┌──

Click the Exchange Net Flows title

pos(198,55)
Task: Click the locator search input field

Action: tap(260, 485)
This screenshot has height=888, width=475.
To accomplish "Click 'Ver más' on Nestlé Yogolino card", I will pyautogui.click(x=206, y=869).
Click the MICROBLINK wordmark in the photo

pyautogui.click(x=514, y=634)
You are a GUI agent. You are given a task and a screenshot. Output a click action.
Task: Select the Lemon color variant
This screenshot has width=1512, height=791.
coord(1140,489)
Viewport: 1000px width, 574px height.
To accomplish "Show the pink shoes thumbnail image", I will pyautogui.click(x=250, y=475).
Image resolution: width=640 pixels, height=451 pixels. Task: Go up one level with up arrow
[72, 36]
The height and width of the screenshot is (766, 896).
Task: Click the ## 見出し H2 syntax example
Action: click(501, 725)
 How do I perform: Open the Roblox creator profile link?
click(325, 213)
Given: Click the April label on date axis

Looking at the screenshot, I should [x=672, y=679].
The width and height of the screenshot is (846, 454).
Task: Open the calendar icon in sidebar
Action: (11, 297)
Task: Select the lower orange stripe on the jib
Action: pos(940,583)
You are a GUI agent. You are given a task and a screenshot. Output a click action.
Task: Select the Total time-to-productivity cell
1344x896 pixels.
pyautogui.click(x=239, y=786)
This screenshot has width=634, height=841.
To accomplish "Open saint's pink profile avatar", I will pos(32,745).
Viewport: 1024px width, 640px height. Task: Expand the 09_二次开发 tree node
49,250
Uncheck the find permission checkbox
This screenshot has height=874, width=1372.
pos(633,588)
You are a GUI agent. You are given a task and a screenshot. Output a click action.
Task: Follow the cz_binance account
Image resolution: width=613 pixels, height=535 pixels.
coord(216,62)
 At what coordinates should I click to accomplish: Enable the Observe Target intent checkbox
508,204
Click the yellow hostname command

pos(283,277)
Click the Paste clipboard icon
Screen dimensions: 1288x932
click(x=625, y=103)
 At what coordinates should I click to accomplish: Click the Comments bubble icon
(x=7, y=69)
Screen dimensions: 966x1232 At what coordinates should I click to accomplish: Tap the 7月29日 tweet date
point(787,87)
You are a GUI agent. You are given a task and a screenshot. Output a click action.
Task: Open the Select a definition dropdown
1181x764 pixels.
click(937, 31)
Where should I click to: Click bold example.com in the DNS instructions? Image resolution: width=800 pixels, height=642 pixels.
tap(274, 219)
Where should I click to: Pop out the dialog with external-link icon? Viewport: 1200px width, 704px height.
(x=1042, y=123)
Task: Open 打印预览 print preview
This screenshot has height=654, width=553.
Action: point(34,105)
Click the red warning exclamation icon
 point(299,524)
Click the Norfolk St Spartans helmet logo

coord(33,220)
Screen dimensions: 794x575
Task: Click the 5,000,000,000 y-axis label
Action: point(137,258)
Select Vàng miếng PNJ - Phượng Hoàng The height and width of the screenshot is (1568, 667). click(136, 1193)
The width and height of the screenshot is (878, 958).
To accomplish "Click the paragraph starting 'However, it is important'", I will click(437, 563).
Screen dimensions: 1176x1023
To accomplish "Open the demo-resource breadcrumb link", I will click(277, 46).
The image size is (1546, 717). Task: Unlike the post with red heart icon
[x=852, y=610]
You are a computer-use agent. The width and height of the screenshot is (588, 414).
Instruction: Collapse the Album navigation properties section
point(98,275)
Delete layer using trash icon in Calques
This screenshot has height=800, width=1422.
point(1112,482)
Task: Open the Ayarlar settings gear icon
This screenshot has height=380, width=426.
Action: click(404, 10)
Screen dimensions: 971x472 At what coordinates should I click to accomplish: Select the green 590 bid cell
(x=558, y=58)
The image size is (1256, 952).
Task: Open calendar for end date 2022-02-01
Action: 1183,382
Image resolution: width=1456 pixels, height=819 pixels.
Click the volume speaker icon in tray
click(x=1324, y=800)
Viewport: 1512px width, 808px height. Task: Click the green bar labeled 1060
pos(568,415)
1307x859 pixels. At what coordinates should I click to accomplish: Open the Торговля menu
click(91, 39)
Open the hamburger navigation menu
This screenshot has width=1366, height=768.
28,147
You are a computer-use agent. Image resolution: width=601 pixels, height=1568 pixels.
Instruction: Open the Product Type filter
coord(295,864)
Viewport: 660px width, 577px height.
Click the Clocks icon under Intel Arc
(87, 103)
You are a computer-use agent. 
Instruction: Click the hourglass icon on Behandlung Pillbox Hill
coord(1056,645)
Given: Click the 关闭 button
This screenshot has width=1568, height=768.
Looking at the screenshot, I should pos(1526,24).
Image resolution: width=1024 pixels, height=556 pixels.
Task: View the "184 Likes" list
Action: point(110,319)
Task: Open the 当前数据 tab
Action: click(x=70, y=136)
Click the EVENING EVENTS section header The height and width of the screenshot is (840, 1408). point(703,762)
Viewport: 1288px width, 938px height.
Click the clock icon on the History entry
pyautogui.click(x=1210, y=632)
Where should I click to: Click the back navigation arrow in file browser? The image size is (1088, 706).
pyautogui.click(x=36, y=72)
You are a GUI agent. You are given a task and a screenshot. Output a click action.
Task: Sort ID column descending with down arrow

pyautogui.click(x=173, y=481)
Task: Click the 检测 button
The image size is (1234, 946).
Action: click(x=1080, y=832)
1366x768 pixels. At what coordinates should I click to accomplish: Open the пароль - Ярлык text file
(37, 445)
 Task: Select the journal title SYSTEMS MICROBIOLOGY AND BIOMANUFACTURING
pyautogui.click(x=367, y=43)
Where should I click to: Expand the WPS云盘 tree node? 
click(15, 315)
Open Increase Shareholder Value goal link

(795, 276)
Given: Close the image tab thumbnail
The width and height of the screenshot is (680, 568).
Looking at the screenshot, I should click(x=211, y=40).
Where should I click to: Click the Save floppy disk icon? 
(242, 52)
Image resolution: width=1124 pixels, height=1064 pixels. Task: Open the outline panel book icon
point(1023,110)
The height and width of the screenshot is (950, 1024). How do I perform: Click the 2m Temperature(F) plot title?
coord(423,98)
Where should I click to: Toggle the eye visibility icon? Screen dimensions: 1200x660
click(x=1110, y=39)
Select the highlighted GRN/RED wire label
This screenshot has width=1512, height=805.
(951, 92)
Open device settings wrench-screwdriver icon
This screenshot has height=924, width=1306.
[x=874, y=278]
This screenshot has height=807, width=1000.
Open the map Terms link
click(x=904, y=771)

└──

**PROBLEM STATEMENT**
Wherever the string "thumbnail" appears in the entries above, return the line it appears on.

**TASK SOLUTION**
To accomplish "Show the pink shoes thumbnail image", I will pyautogui.click(x=250, y=475).
Given: Close the image tab thumbnail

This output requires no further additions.